Ipad Becoming New Therapy for Cerebral Palsy Patients

IpadAn unconventional new therapy technique could help children born with cerebral palsy in various ways. The iPad and other touchscreen tablets offer a great alternative to typical computers for children who suffer from mobility and communication difficulties due to cerebral palsy. Touchscreens are easier to handle and navigate, and there are more than 40,000 apps available geared toward individuals with disabilities. Apps for people with disabilities can assist caregivers, parents, teachers, and therapists in countless ways and offer children with cerebral palsy a valuable avenue for learning and skill-building.

The Value of the Touchscreen

Touchscreen technology is incredibly accessible and does not require the same level of fine motor control as handling a traditional keyboard and mouse for a PC. There are also thousands of touchscreen-equipped devices available, and many people without disabilities use these devices every day. An iPad or other tablet device can not only be therapeutic in terms of learning motor skills and cognitive development, but it can also help a child with cerebral palsy feel like part of the in-crowd.

Learning to master digital devices is a typical part of an early school curriculum for most children today, and a child with cerebral palsy will likely have an easier time managing a tablet than a traditional PC. Touchscreens do not require the same level of fine motor function as a keyboard and mouse and are available in many sizes, but tablets like iPads tend to be easier to manage than smaller devices like smartphones for children with diminished fine motor skills or limited range of motion.

Encouragement and Engagement

Children with cerebral palsy appreciate feeling on par with their peers, and touchscreen devices like iPads and tablets can help bridge that gap. Parents of children with cerebral palsy who have invested in iPads and other touchscreen tablets generally report improvements in their children’s fine motor skills, language development, and communication skills thanks to accessible and engaging apps and educational games.

Consider the example of a young boy named Noah; at the age of two, Noah’s cognitive and motor skills were about 12 months behind other children his age. After receiving his iPad, Noah’s parents reported a significant jump in his fine motor and communication skills. They now report that Noah is on par with his peers after just a few short months of working with an iPad.

There are several ways an iPad can help a child with cerebral palsy. The first is communication. Prior to the advent of touchscreen tablets, touch-to-voice technology was very expensive and inaccessible. Apps like Yes|No and Assistive Chat allow individuals with limited verbal capability to find a voice and express their needs and wants. Children who suffer from diminished hearing due to cerebral palsy can use apps like soundAmp to amplify different sounds and adapt to different situations. Assistive technologies on iPads are affordable, accessible, engaging, and effective for many children with a variety of cerebral palsy symptoms.

iPads as Educational Tools

Other apps may appear to be simple learning games at first, but they are much more to children with cerebral palsy.

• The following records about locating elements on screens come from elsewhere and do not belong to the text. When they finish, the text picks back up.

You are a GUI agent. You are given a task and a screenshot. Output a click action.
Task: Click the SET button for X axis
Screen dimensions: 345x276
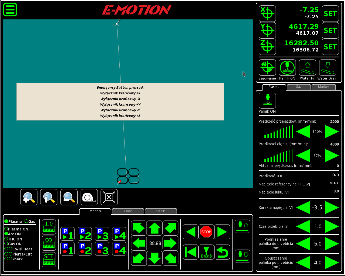click(x=330, y=14)
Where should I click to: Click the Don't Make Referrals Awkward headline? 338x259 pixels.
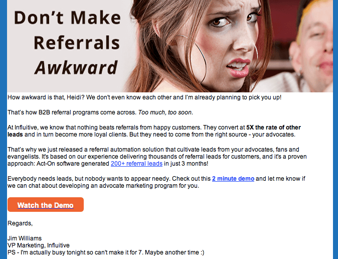pos(67,43)
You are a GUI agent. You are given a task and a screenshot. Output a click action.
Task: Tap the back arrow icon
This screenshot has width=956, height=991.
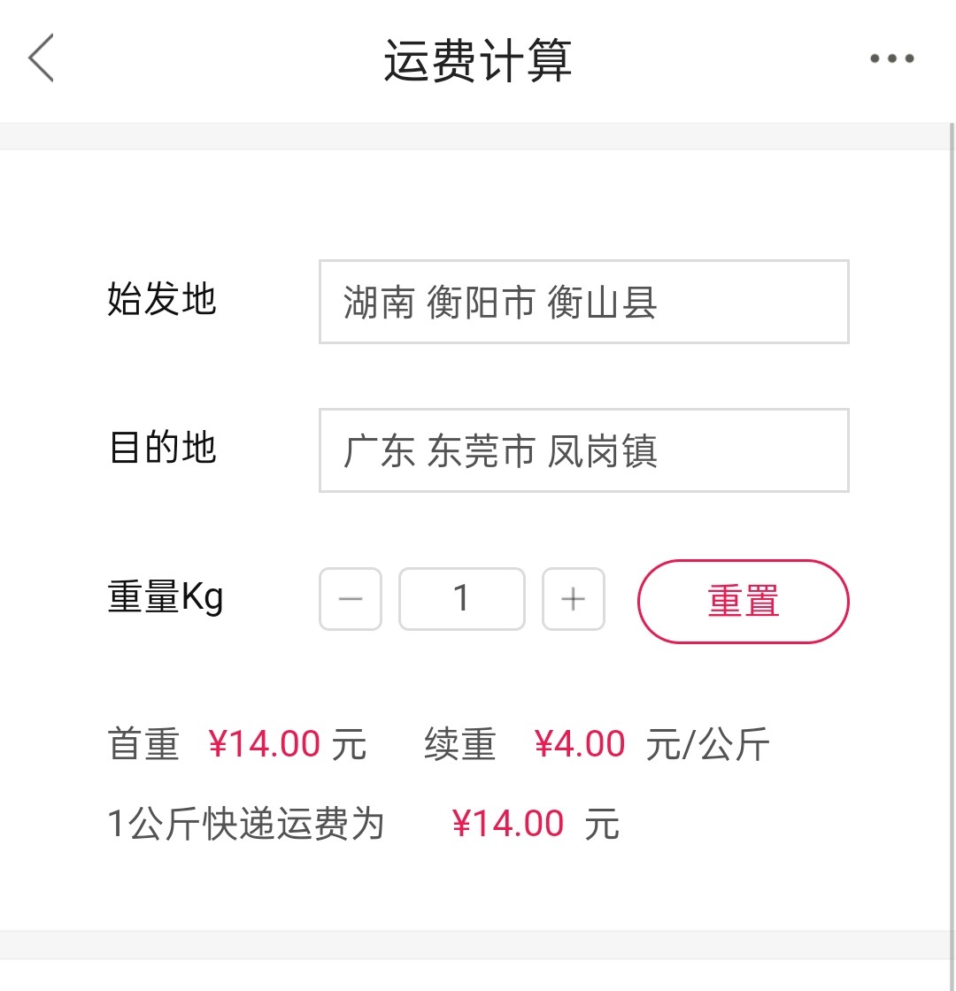(x=42, y=58)
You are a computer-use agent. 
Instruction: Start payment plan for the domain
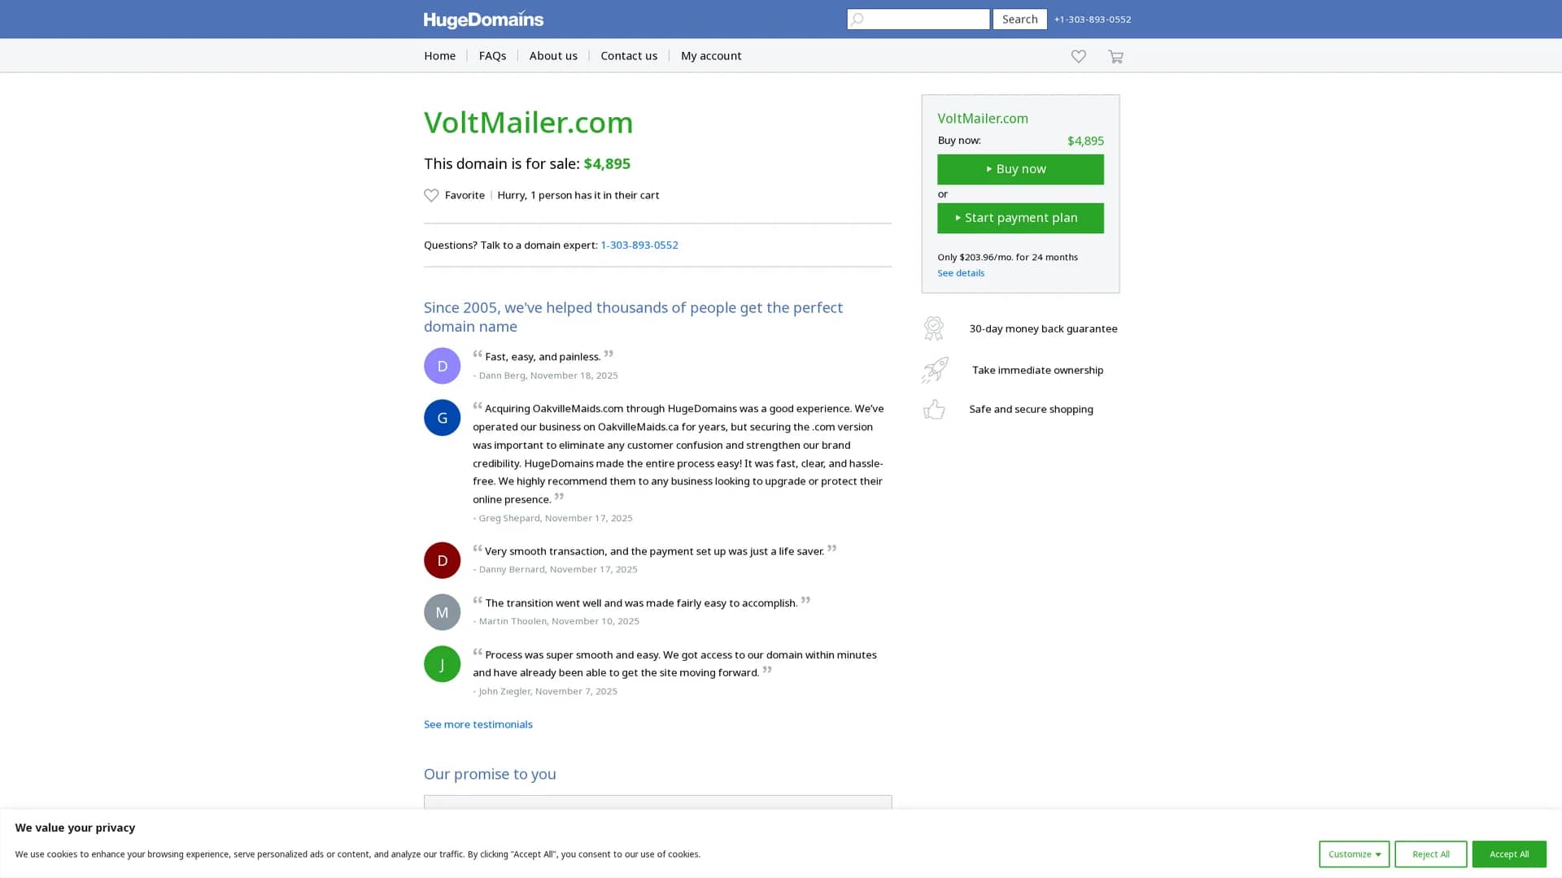[1020, 218]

Even kids who struggled to learn basics like the alphabet see significant leaps in cognitive ability after working with a tablet for a few months. Children with cerebral palsy often struggle with visual shifting, or focusing on one thing and then another to complete a task. With a traditional mouse and keyboard, this would involve looking at the screen to see the problem or task at hand, then shifting to looking at the keyboard and/or mouse to complete the necessary input, and then finally looking at the screen again to verify that input and complete the task.

An iPad or other touchscreen tablet allows a child with cerebral palsy to see the immediate effects of his or her input in real-time with minimal visual shifting. This can help children stay engaged with tasks that would otherwise frustrate them without accessible input technology like a touchscreen. Ultimately, a tablet device can help a child with cerebral palsy feel more on par with his or her peers and less like an outsider, a common feeling among individuals who struggle with physical and cognitive disabilities from cerebral palsy.

Teachers, therapists, parents, and caregivers can find a plethora of apps available for children with disabilities and work tablet time into a child’s daily routine. They can also find tools to track development, behavior, and learning milestones. Perhaps the most valuable aspect of touchscreen tablets for kids with cerebral palsy is that these devices naturally encourage learning in an engaging format.

Parents of children with cerebral palsy should consider the various ways touchscreen tablet devices can help their kids feel connected with their peers and learn at their own pace in an engaging way. Tablets are also far more affordable and accessible than traditional assistive technologies that do not offer the same level of engagement and fun for kids with cerebral palsy. If a child is struggling to reach milestones for his or her age group, parents should consider the ways an iPad or other tablet device could help.